La diagnosi definitiva di microcefalia, nella 32ª settimana di gravidanza

Il ginecologo può sospettare un caso di microcefalia nel feto dalla 20ª settimana di gestazione, anche se non è fino a circa 32, nel tratto finale della gravidanza, quando si può confermare che, oltre alla diminuzione del volume del cervello, ci sono alterazioni nel sistema nervoso centrale.

Questo è spiegato dal presidente del Comitato Scientifico della Società Spagnola di Ginecologia e Ostetricia (SEGO), Juan Mario Troyano, in dichiarazioni a Efe, in cui raccomanda alle donne che sono nel primo trimestre di gravidanza di non viaggiare in zone colpite dal virus Zika.

“Il momento migliore per non viaggiare è all’inizio della gravidanza, che è quando il feto può essere infettato da questo – da zika – o qualsiasi altro virus”, sottolinea l’esperto.

Ha spiegato che per parlare di microcefalia “non vale solo i dati oggettivi della misura” della testa del feto ma i dati qualitativi delle alterazioni del sistema nervoso centrale, cioè “che è associato a una disabilità nello sviluppo neurologico.

“Questo è l’unico momento in cui abbiamo potuto diagnosticare la sindrome microencefalica”, ha detto Troyano, che ha aggiunto che queste malformazioni portano a disturbi cognitivi nei bambini, tra gli altri, con prognosi sfavorevole.

I sospetti possono iniziare dalla 20a settimana di gestazione, ma studi metastatistici condotti in tutta Europa sottolineano che “la data esatta in cui la microcefalia viene teoricamente rilevata è intorno alla 32a settimana”, come confermato da Troyano.

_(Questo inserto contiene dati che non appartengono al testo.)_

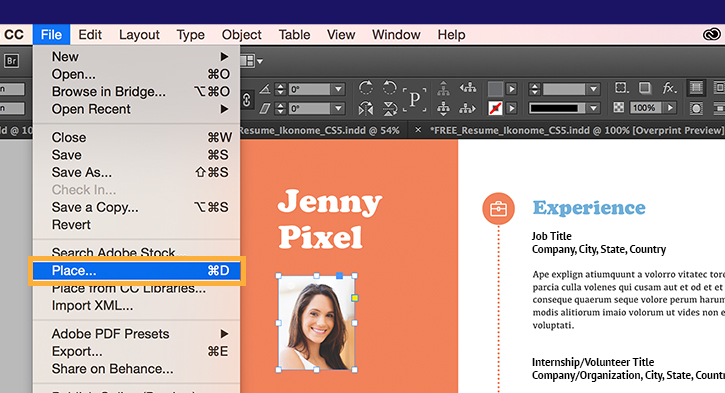Click the Select Container icon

La prevenzione dell’infezione delle donne incinte è una delle questioni che hanno affrontato i rappresentanti della SEGO alla riunione, in videoconferenza.

Troyano ha sottolineato che la riunione ha mirato a coordinare una relazione congiunta su questo tema, che è accessibile agli specialisti, medici di assistenza primaria e cittadinanza “senza alcun allarmismo e scientificamente basato”.

Ha preferito non avanzare molto di più della riunione fino a quando la Commissione di salute pubblica si riunisce il prossimo 10 febbraio e approva il protocollo per affrontare il virus, che Trojan è sicuro che nessun caso autoctono è registrato in Spagna.

Sì, ha sottolineato che in relazione alle donne incinte il protocollo che la Commissione dovrebbe approvare sarà orientato al documento preparato dalla SEGO e avverte che non c’è consenso o conclusioni definitive per affermare “con evidenza” che microcefalia fetale dovrebbe essere attribuito all’infezione di Zika, anche se si riferisce al legame che hanno stabilito le autorità sanitarie brasiliane.

Nel caso di donne incinte che hanno ricevuto una diagnosi positiva, la SEGO raccomanda di eseguire ecografie seriali per monitorare la crescita e soprattutto l’anatomia fetale ogni due o quattro settimane, “essendo essenziale l’assistenza di ostetrici avanzati nella diagnosi ecografica prenatale e sospetto di infezione fetale.